If Ferret ever covers 8 or 5 GB, we will. This comic alone is proof of that. In it, you can see what is clearly supposed to be Sunstar talking to a dragon guy robot thing, who also makes a clear reference to Duo. Furthermore, said dragon guy is later seen in another flashback with what is clearly supposed to be Evil Energy. The real question is whether or not the comic will ever get to that point.
Super Powered Robot Meter Maid: Rock and Roll were created to help Dr. Light in the lab and clean the house, respectively.
Super Prototype: Averted with Polka Reset Man, who's barely able to defeat a Sniper Joe. Later played straight with Atlas.
Surrounded by Idiots: Played straight in the first arc. Subverted in the second, where Wily's new minions are competent to the point of being Dangerously Genre Savvy, but Wily still treats them like this.

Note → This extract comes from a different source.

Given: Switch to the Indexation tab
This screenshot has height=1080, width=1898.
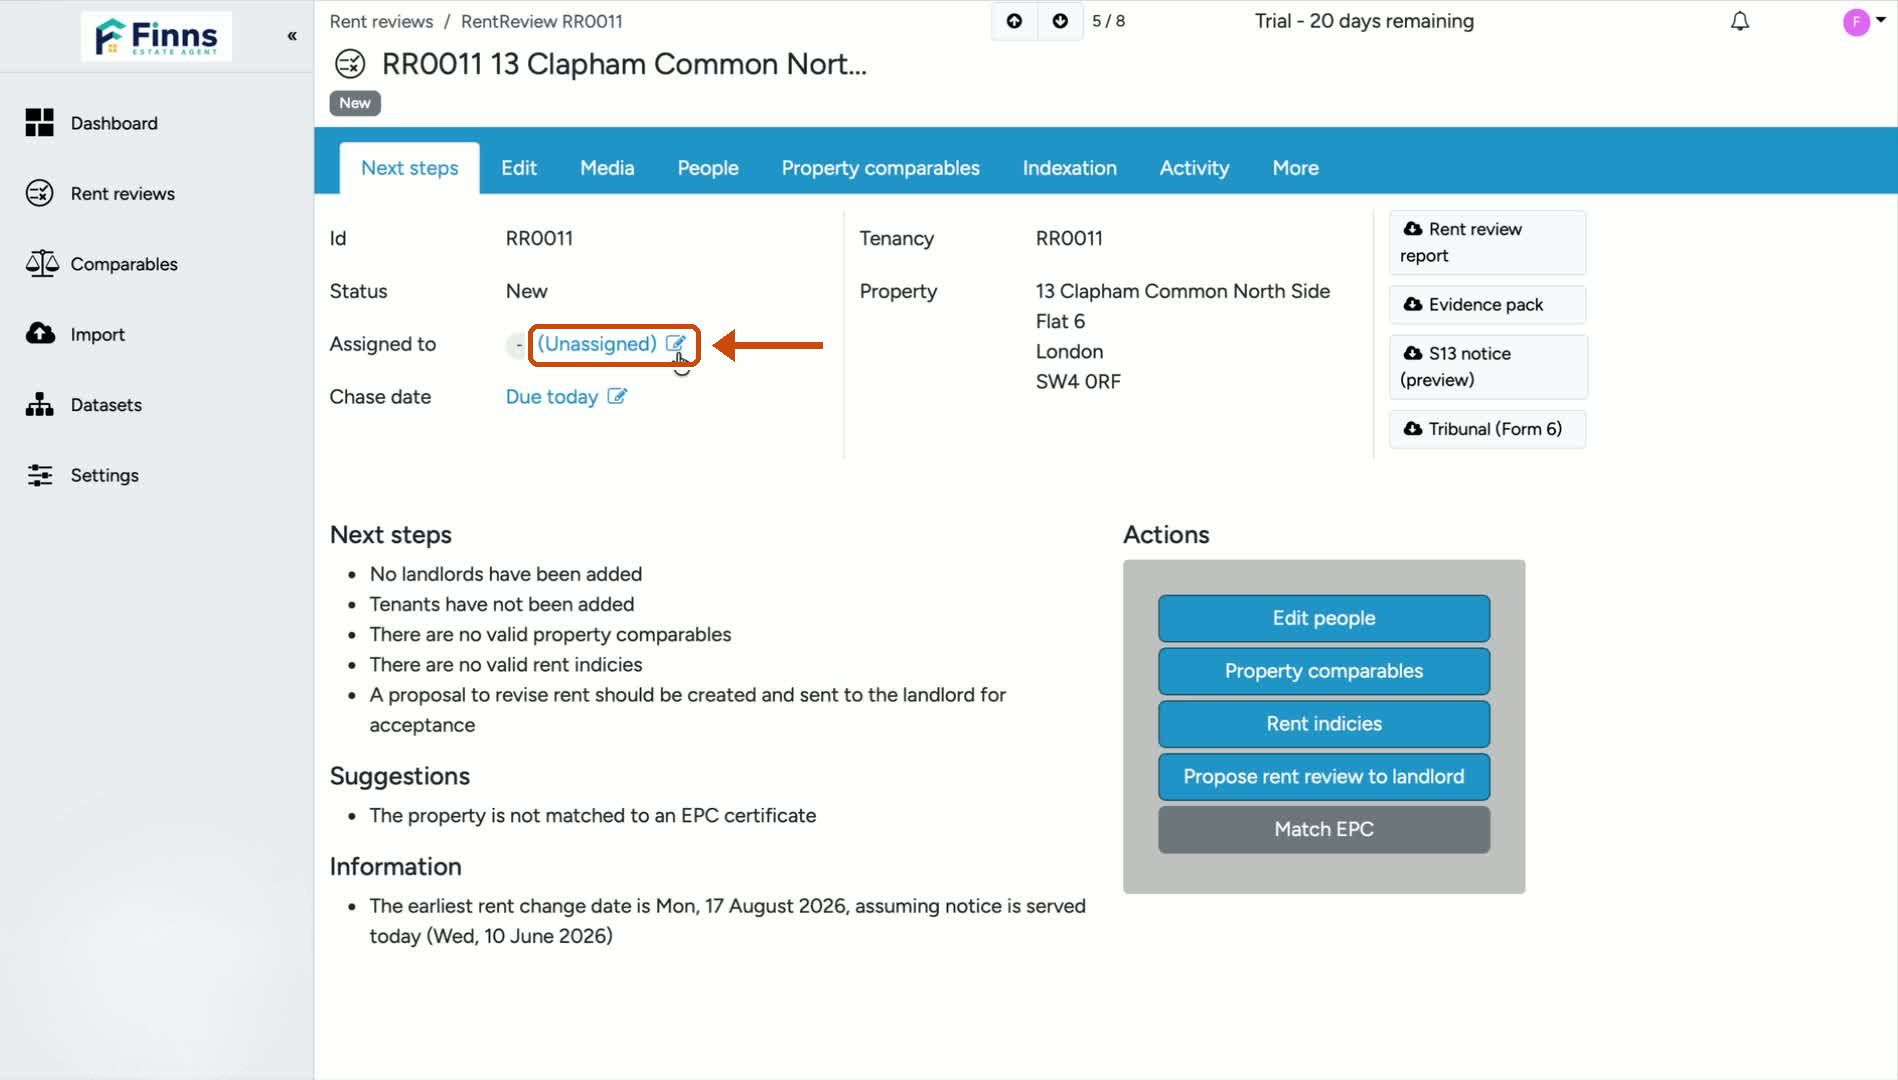Looking at the screenshot, I should click(1069, 168).
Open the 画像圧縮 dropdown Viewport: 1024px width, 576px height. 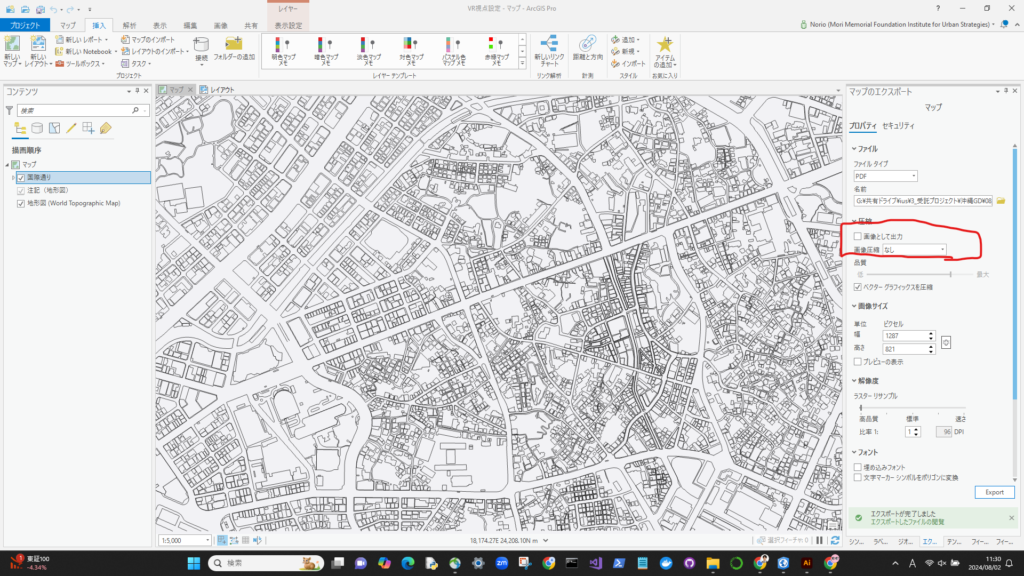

Showing that the abused always kick downwards, Enker treats his fellow Robot Masters like this.
In the fillers where he appears, X is definitely this. Zero, iX, and Harpuia all manage to be not all there in some way or other.
X: Oh hell, he raided the women's locker room for 'prizes' again. * Runs offscreen* You choose strange ways to die, Zero!
Teeth-Clenched Teamwork: The Wily 8 do not really cooperate well with one another in battle, often getting in each others' way. Their general personalities also seem to clash.
Likewise, Enker doesn't get along with any Robot Masters seen so far.
Theme Naming: Aside from the obvious musical-themed names (Rock n' Roll, Enker, Quintet, Allegro and Bass), there's also the support duo known as "Reader" and "Writer".
Quintet: It sounds like you(Dr. Light) know more about it than me, but how about a more convenient way to put it? "This is a robot with no past and no future."
The Dragon: Enker to Dr. Wily. Despite his rank, battle prowess and intellect, he still takes severe flak from Wily.
Xanatos Speed Chess: Of course, when Mega Man's more heroic nature comes into play, Quintet's had to pull some rather dodgy maneuvers. Lampshaded by Ferret himself:
Disgrunted Ferret: You ever get the feeling Quintet's flying by the seat of his robotic pants?